**TEXT PASSAGE:**
>> BEGIN

In this case, striking proved unnecessary at first. In a faculty committee meeting that included student leaders, held two weeks later, the faculty voted to allow unlimited cuts for juniors and seniors. The proposal was to go before a full faculty meeting on Jan. 10. However, at that faculty meeting, no action was taken to implement the unlimited cuts plan. The next afternoon, the student council met. Despite the YCSC president’s reluctance to strike throughout the ordeal — considering it a “last resort” — the council voted to stage a boycott of classes on the first day of the spring semester. “That last resort has been reached,” remarked the president. It was only under threat of this strike that another faculty meeting was called for Jan. 22, at which the unlimited cuts policy was finally officially approved.

Although unlimited cuts were finally implemented, calls for student involvement in policy decisions — particularly in the form of a University Senate — did not die down. At the end of the year, a joint committee of faculty, administrators and students was announced to discuss the future of the unlimited cuts policy, as well as other academic matters. However, in a meeting one week later, YCSC rejected a proposal for such a “Senate” to only serve in an advisory capacity and demanded that students have a voice in a real policy-making body.

>> END

**STATED PROBLEM A:** Write out the passage on the unlimited cuts policy, beginning at the words "In this case, striking" and stopping after "finally officially approved.".
**STATED PROBLEM B:**
Do the following statements agree with the passage on the unlimited cuts policy? Answer yes or no for each, quoting the deciding words.
(i) The faculty committee voted to allow unlimited cuts for all students.
(ii) The unlimited cuts policy was officially approved at a faculty meeting on Jan. 22.
(iii) YCSC accepted a proposal for a Senate that would serve only in an advisory capacity.
**STATED PROBLEM C:**
Answer these questions from the passage on the unlimited cuts policy.
(i) On what date was the proposal to go before a full faculty meeting?
(ii) What did the student council vote to stage?
(iii) Who made up the joint committee announced at the end of the year?

**PROVIDED MATERIAL:**
>> BEGIN

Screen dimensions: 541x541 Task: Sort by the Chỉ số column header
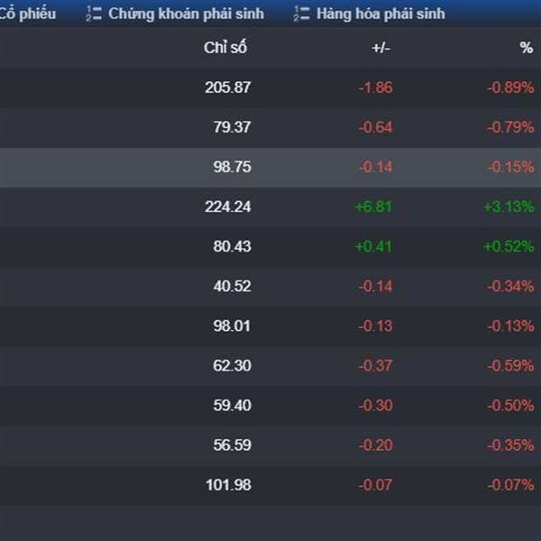click(225, 48)
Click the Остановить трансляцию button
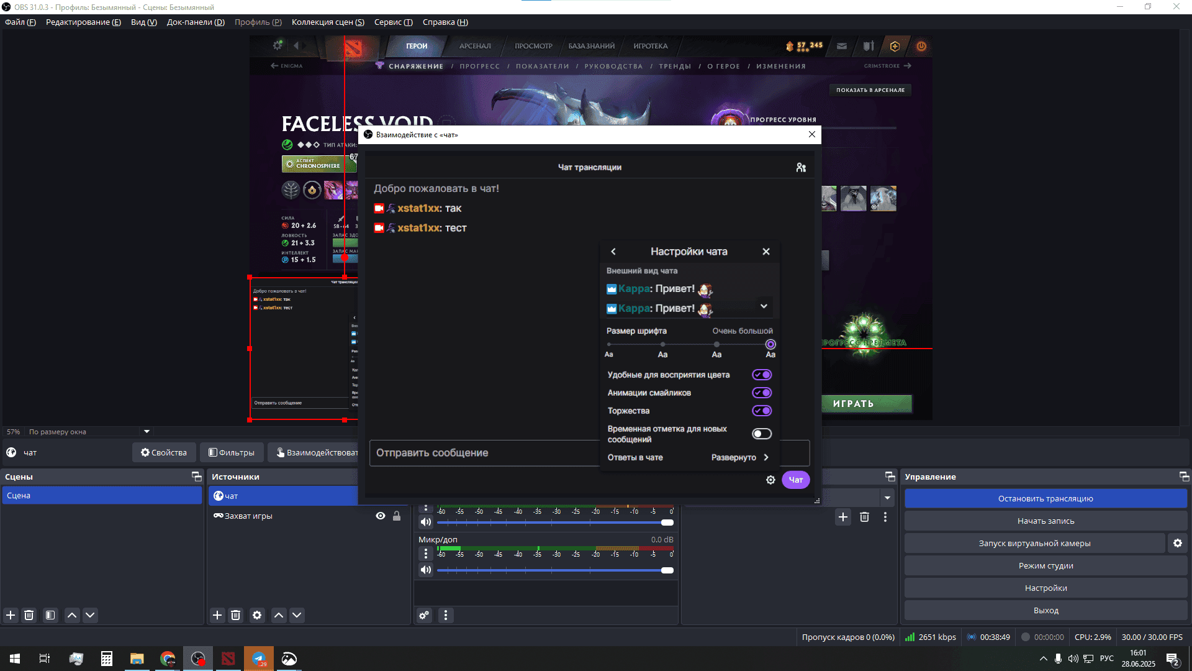The width and height of the screenshot is (1192, 671). pyautogui.click(x=1045, y=498)
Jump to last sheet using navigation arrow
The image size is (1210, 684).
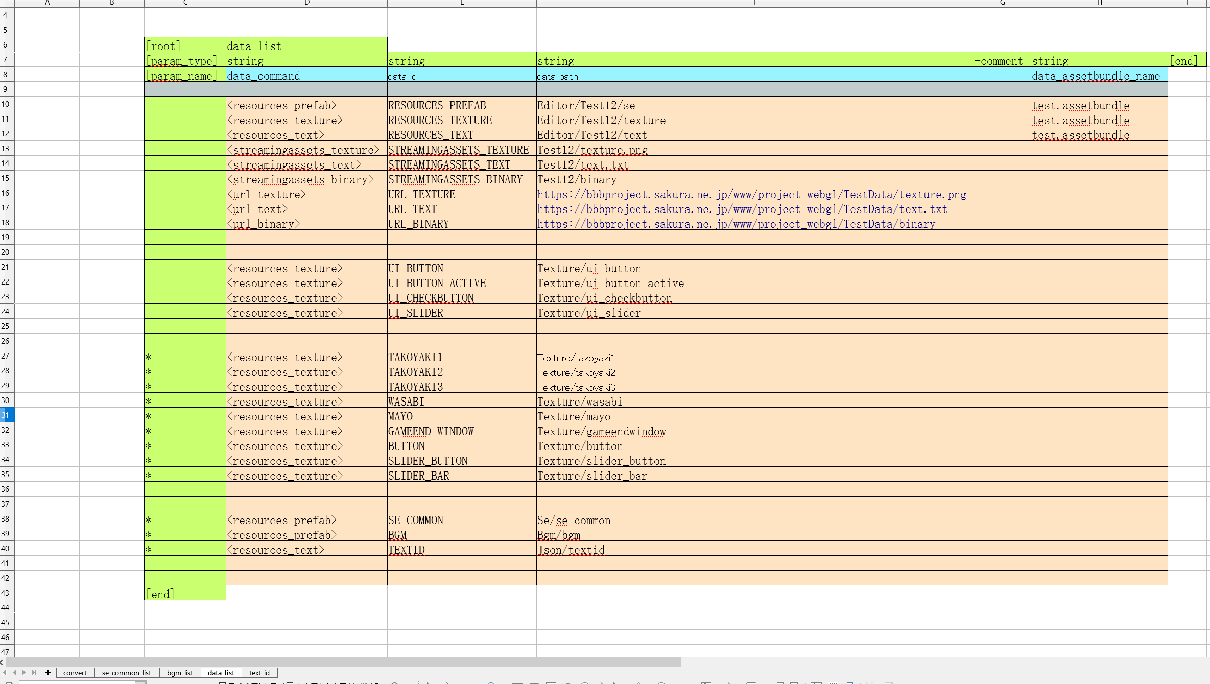pos(34,673)
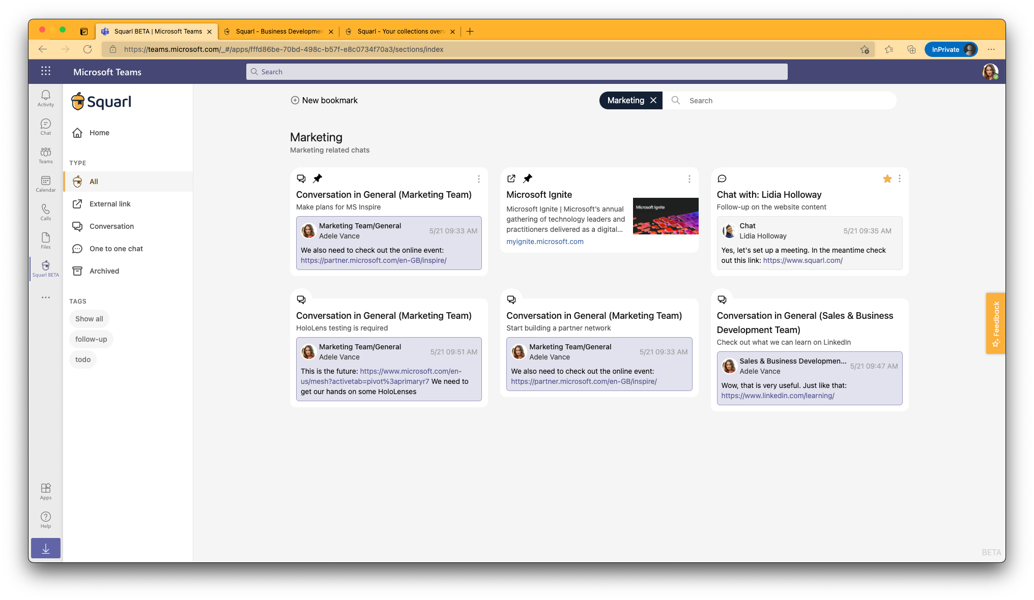Open the Calendar app in sidebar
The width and height of the screenshot is (1034, 600).
coord(46,184)
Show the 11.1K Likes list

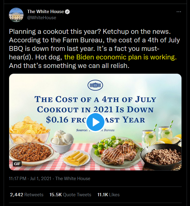[x=108, y=194]
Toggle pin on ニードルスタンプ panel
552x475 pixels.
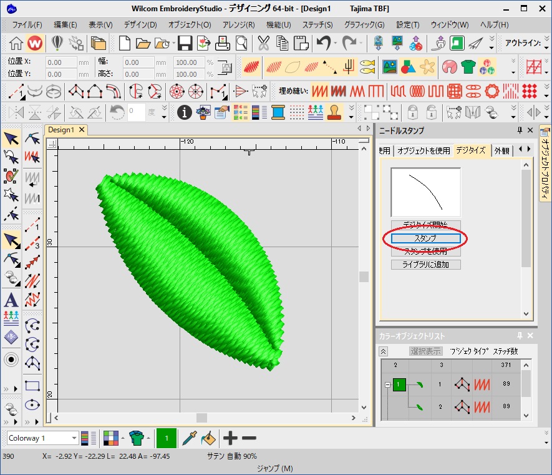point(520,130)
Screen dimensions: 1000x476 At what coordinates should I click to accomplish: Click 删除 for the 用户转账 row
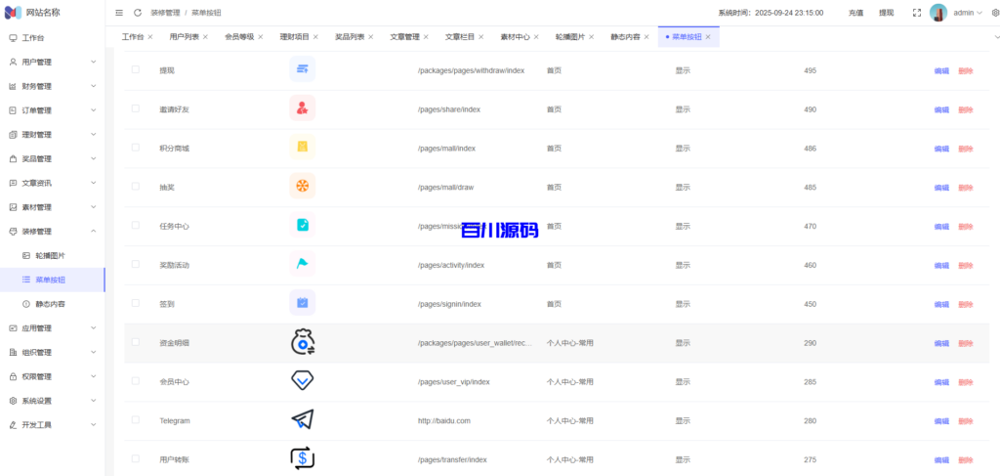(966, 459)
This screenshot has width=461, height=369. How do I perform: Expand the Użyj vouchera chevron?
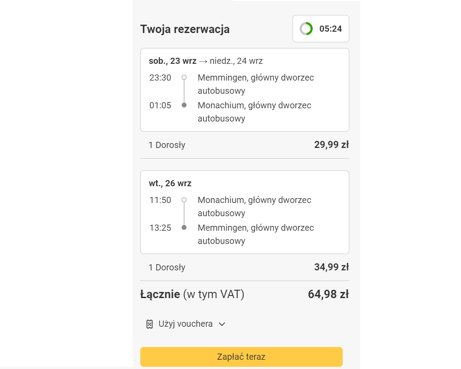pyautogui.click(x=222, y=324)
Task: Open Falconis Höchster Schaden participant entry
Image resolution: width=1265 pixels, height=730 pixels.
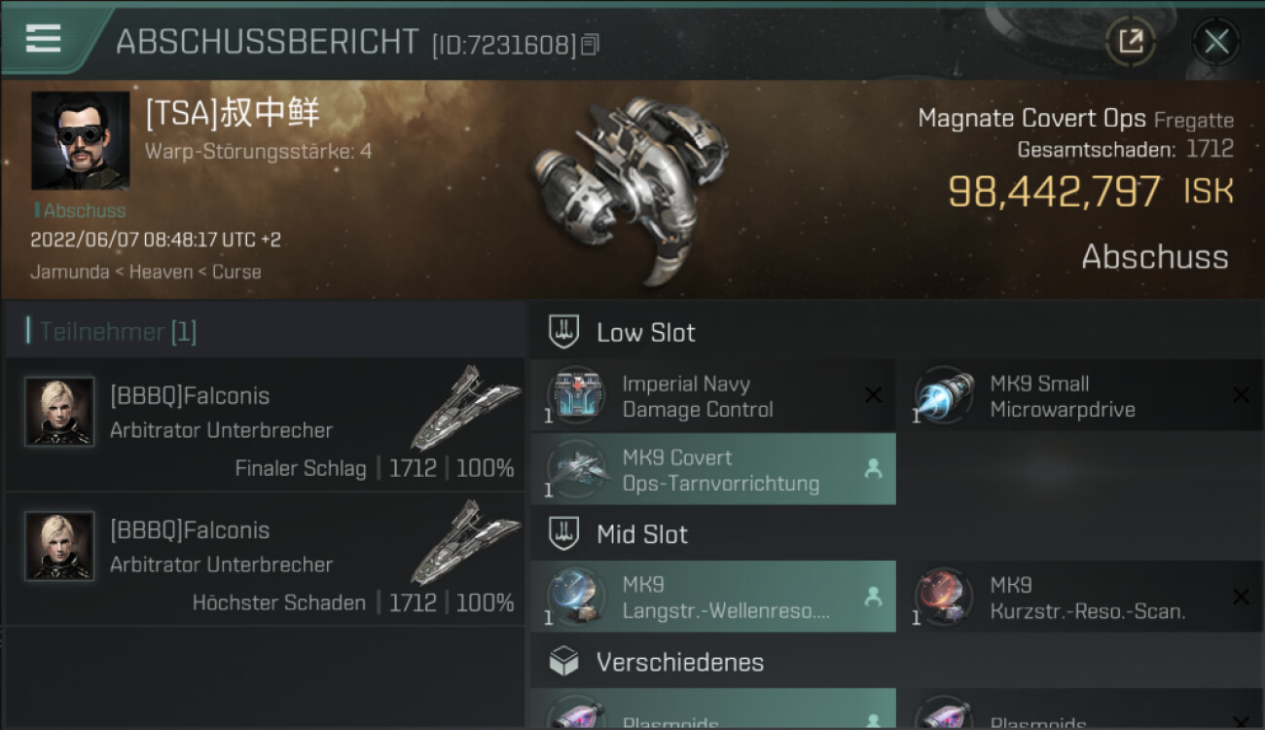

>> END

**REPLY A:**
In this case, striking proved unnecessary at first. In a faculty committee meeting that included student leaders, held two weeks later, the faculty voted to allow unlimited cuts for juniors and seniors. The proposal was to go before a full faculty meeting on Jan. 10. However, at that faculty meeting, no action was taken to implement the unlimited cuts plan. The next afternoon, the student council met. Despite the YCSC president’s reluctance to strike throughout the ordeal — considering it a “last resort” — the council voted to stage a boycott of classes on the first day of the spring semester. “That last resort has been reached,” remarked the president. It was only under threat of this strike that another faculty meeting was called for Jan. 22, at which the unlimited cuts policy was finally officially approved.

**REPLY B:**
(i) No: "the faculty voted to allow unlimited cuts for juniors and seniors"
(ii) Yes: "another faculty meeting was called for Jan. 22, at which the unlimited cuts policy was finally officially approved"
(iii) No: "YCSC rejected a proposal for such a “Senate” to only serve in an advisory capacity"

**REPLY C:**
(i) Jan. 10
(ii) A boycott of classes on the first day of the spring semester
(iii) Faculty, administrators and students